* _Textauszug_:
Glänzender Spielzeitauftakt mit Schattierungen des klassischen Balletts

17.10.2018 | Ballett/Performance

STUTTGART

 Ballett: „Shades of White “ am 16.10.2018 – Glänzender Spielzeitauftakt mit Schattierungen des klassischen Balletts

 Mit großer Spannung wurde der Ballettabend „Shades of White“ (Deutsch: „Schattierungen von Weiß“), mit dem die Saison 2018/2019 in Stuttgart eröffnet wurde, erwartet. Grund war jedoch nicht die Namensähnlichkeit mit der weltweit bekannten und verfilmten Romantrilogie von E. L. James. Stuttgarter Ballettkenner wussten, dass hier keine nackte Haut sondern nacktes klassisches Ballett in drei unterschiedlichen Schattierungen zu sehen sein wird – aber auch, dass der Ballettabend gleichzeitig die erste Vorstellung unter dem neuen Ballettintendanten Tamas Detrich ist und drei höchst anspruchsvolle Stücke enthält, die auch von vielen jungen Tänzern zum ersten Mal getanzt werden.

* _Bereitgestellte Daten_:
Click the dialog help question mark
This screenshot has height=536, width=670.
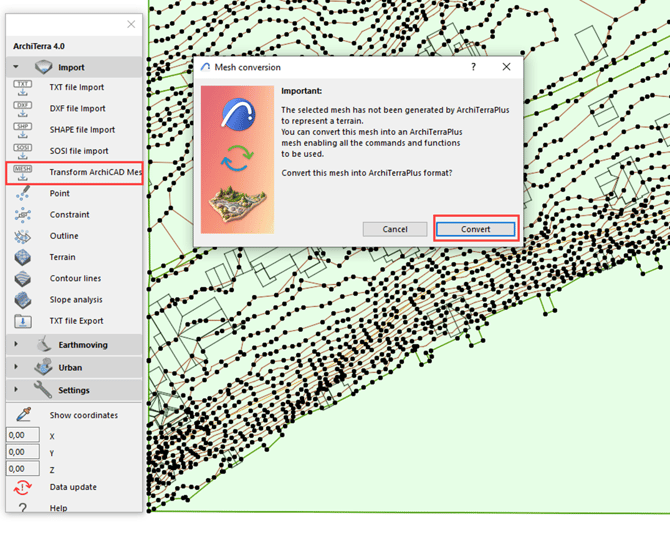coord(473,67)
==
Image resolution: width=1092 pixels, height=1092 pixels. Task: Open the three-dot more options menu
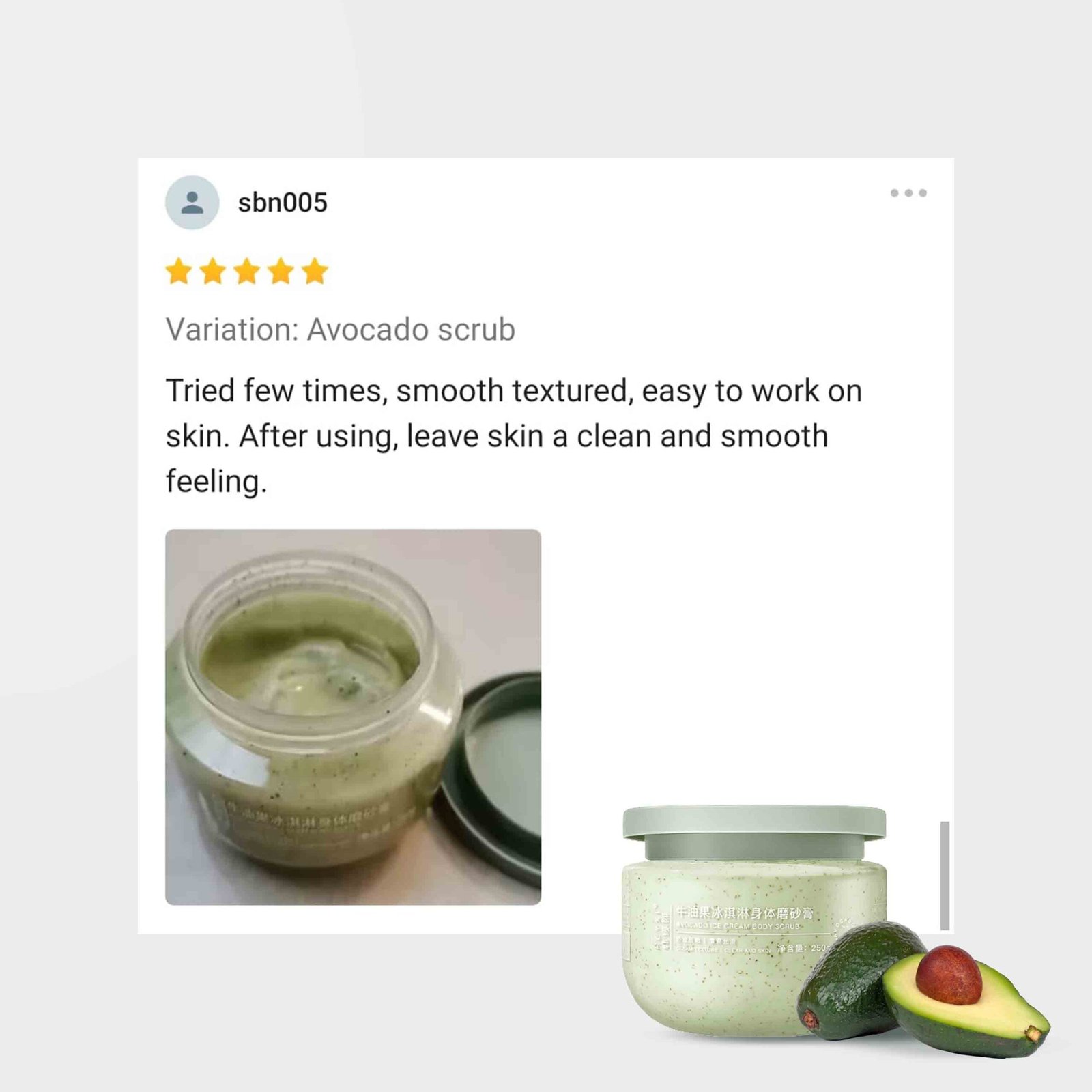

* _Aufgabe 1_: Unter welchem neuen Ballettintendanten ist „Shades of White“ laut dem Textauszug die erste Vorstellung?
* _Aufgabe 2_: Drucke aus dem Textauszug die Stelle zwischen „Ballett: „Shades of“ und „Mal getanzt werden.“ einschließlich wortgetreu ab.
Die Zeilen werden hier nicht gebraucht.

* _Musterlösung 1_: Unter Tamas Detrich.

* _Musterlösung 2_:
Ballett: „Shades of White “ am 16.10.2018 – Glänzender Spielzeitauftakt mit Schattierungen des klassischen Balletts

 Mit großer Spannung wurde der Ballettabend „Shades of White“ (Deutsch: „Schattierungen von Weiß“), mit dem die Saison 2018/2019 in Stuttgart eröffnet wurde, erwartet. Grund war jedoch nicht die Namensähnlichkeit mit der weltweit bekannten und verfilmten Romantrilogie von E. L. James. Stuttgarter Ballettkenner wussten, dass hier keine nackte Haut sondern nacktes klassisches Ballett in drei unterschiedlichen Schattierungen zu sehen sein wird – aber auch, dass der Ballettabend gleichzeitig die erste Vorstellung unter dem neuen Ballettintendanten Tamas Detrich ist und drei höchst anspruchsvolle Stücke enthält, die auch von vielen jungen Tänzern zum ersten Mal getanzt werden.